(Datos de palabras y posición de elementos)
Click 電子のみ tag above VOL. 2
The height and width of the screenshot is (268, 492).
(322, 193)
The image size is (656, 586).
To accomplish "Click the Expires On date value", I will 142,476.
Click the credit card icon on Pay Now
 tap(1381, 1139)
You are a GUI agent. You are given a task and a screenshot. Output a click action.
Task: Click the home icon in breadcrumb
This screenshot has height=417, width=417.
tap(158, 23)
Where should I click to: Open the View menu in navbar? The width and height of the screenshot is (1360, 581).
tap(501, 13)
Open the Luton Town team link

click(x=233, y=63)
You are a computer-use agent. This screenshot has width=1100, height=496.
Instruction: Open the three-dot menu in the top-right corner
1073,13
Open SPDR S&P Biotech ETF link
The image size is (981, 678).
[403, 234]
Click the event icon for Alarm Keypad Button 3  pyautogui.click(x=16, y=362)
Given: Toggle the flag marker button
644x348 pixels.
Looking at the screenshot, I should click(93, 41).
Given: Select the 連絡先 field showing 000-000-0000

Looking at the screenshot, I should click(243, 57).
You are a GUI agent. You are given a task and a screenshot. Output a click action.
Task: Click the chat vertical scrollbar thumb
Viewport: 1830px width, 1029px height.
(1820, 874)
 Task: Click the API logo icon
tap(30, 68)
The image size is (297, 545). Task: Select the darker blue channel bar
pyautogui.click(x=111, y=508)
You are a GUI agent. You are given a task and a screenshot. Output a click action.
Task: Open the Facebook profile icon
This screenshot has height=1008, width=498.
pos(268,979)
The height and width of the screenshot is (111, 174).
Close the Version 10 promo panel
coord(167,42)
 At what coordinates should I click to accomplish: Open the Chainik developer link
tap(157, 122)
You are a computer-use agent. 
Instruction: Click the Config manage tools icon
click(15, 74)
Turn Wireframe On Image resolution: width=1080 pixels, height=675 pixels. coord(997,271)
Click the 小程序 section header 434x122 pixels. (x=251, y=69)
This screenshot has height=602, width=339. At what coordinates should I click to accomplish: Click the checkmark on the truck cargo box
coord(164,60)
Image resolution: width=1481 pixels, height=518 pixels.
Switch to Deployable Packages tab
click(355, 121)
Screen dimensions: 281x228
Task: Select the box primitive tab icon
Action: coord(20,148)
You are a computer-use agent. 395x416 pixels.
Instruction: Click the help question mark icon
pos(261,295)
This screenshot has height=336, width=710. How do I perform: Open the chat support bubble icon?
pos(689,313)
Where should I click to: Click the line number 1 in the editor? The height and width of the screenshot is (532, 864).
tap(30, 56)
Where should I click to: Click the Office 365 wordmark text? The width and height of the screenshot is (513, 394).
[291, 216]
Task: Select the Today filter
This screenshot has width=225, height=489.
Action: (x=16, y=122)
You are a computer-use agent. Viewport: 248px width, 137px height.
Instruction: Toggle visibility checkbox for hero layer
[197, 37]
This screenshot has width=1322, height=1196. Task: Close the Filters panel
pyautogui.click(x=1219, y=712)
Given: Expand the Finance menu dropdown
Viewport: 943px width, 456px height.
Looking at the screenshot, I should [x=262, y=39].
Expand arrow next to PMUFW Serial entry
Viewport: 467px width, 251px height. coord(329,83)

▶ [ENUNCIADO] Imprime de nuevo, línea por línea y sin ninguna modificación, todo el listado anterior.

▶ [RESULTADO OBTENIDO]
Click 電子のみ tag above VOL. 2
The height and width of the screenshot is (268, 492).
(322, 193)
The image size is (656, 586).
To accomplish "Click the Expires On date value", I will 142,476.
Click the credit card icon on Pay Now
 tap(1381, 1139)
You are a GUI agent. You are given a task and a screenshot. Output a click action.
Task: Click the home icon in breadcrumb
This screenshot has height=417, width=417.
tap(158, 23)
Where should I click to: Open the View menu in navbar? The width and height of the screenshot is (1360, 581).
tap(501, 13)
Open the Luton Town team link

click(x=233, y=63)
You are a computer-use agent. This screenshot has width=1100, height=496.
Instruction: Open the three-dot menu in the top-right corner
1073,13
Open SPDR S&P Biotech ETF link
The image size is (981, 678).
[403, 234]
Click the event icon for Alarm Keypad Button 3  pyautogui.click(x=16, y=362)
Given: Toggle the flag marker button
644x348 pixels.
Looking at the screenshot, I should click(93, 41).
Given: Select the 連絡先 field showing 000-000-0000

Looking at the screenshot, I should click(243, 57).
You are a GUI agent. You are given a task and a screenshot. Output a click action.
Task: Click the chat vertical scrollbar thumb
Viewport: 1830px width, 1029px height.
(1820, 874)
 Task: Click the API logo icon
tap(30, 68)
The image size is (297, 545). Task: Select the darker blue channel bar
pyautogui.click(x=111, y=508)
You are a GUI agent. You are given a task and a screenshot. Output a click action.
Task: Open the Facebook profile icon
This screenshot has height=1008, width=498.
pos(268,979)
The height and width of the screenshot is (111, 174).
Close the Version 10 promo panel
coord(167,42)
 At what coordinates should I click to accomplish: Open the Chainik developer link
tap(157, 122)
You are a computer-use agent. 
Instruction: Click the Config manage tools icon
click(15, 74)
Turn Wireframe On Image resolution: width=1080 pixels, height=675 pixels. coord(997,271)
Click the 小程序 section header 434x122 pixels. (x=251, y=69)
This screenshot has height=602, width=339. At what coordinates should I click to accomplish: Click the checkmark on the truck cargo box
coord(164,60)
Image resolution: width=1481 pixels, height=518 pixels.
Switch to Deployable Packages tab
click(355, 121)
Screen dimensions: 281x228
Task: Select the box primitive tab icon
Action: coord(20,148)
You are a computer-use agent. 395x416 pixels.
Instruction: Click the help question mark icon
pos(261,295)
This screenshot has height=336, width=710. How do I perform: Open the chat support bubble icon?
pos(689,313)
Where should I click to: Click the line number 1 in the editor? The height and width of the screenshot is (532, 864).
tap(30, 56)
Where should I click to: Click the Office 365 wordmark text? The width and height of the screenshot is (513, 394).
[291, 216]
Task: Select the Today filter
This screenshot has width=225, height=489.
Action: (x=16, y=122)
You are a computer-use agent. Viewport: 248px width, 137px height.
Instruction: Toggle visibility checkbox for hero layer
[197, 37]
This screenshot has width=1322, height=1196. Task: Close the Filters panel
pyautogui.click(x=1219, y=712)
Given: Expand the Finance menu dropdown
Viewport: 943px width, 456px height.
Looking at the screenshot, I should [x=262, y=39].
Expand arrow next to PMUFW Serial entry
Viewport: 467px width, 251px height. coord(329,83)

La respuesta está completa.